Tips & Training

Lessons Learned from National Junior Team Camp

4/8/2013

BY KATIE ARNOLD// HIGH PERFORMANCE CONSULTANT

Colorado Springs played host to the National Junior Team Camp last Thursday through Saturday, and there was no shortage of lessons to be learned. More than 50 of the nation’s elite 18-and-under athletes got together to train and learn, and were joined by some of the best coaches and former National Team athletes in the country. From the very start of this camp, it was obvious to everyone that this group was special. While the experience of being there is impossible to duplicate, there were some very obvious and valuable themes to the weekend that can be used by all swimmers and coaches.
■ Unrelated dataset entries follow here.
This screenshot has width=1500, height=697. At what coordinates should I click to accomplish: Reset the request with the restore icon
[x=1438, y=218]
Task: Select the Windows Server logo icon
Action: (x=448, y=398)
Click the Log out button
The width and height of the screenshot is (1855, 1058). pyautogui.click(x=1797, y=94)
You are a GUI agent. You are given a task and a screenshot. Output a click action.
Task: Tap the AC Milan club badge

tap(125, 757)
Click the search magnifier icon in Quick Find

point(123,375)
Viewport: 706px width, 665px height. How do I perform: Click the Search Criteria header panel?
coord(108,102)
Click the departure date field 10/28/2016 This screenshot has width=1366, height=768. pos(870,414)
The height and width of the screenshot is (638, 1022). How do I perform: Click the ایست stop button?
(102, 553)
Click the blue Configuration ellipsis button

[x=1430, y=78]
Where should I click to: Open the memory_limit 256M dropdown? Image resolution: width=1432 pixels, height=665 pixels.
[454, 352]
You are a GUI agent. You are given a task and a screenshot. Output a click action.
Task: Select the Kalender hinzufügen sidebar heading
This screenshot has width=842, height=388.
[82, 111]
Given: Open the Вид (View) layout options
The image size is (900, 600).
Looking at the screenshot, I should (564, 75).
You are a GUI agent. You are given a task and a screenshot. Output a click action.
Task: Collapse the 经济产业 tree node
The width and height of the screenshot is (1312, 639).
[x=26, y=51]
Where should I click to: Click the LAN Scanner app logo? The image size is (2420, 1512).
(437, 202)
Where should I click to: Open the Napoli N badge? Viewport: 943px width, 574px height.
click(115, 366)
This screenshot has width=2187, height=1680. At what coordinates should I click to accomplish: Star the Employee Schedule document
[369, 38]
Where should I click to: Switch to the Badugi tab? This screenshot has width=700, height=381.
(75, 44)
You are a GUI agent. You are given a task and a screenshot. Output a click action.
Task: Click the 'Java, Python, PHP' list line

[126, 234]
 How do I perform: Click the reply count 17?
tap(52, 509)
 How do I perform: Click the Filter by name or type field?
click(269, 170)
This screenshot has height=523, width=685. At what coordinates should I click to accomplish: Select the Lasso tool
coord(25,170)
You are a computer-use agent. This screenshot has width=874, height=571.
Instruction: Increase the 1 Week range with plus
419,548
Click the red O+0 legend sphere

The two that stood out most to me were the importance of peer coaching and creating the right culture.

 

Peer Coaching: Everyone from coaches to athletes agreed that some of the most valuable teaching assets on any team are the swimmers themselves. Not only can swimmers offer coaches an additional set of eyes in the pool, but sometimes peers can express the same ideas as the coach in a more easily relatable and understandable way. Sometimes a coach can say something 100 times with no result, but as soon as their athlete hears it from someone else, it clicks. Peer coaching also allows swimmers to hold each other accountable and take responsibility for their own training. This extra accountability can also play into the idea of creating a culture.

 

Creating a Culture: One of the most oft-repeated themes of this weekend was the idea of creating the culture you want. This can be something that comes from coaches, swimmers or both. Creating the right culture can make a huge difference in team behavior, workout attendance and social dynamics. When a culture is created, the focus shifts from rules (what can/can’t an athlete do) to standards (what should an athlete do). With the right culture, athletes will stop thinking in terms of “what am I allowed to do?” or “what will get me in trouble?” and will begin thinking in terms of “what should I do?” and “how can I make myself/my teammates/my team better?” When every team is training hard, the culture of a team can sometimes be the difference maker when it comes time to compete. No team demonstrated that better than our Olympic Team this summer in London.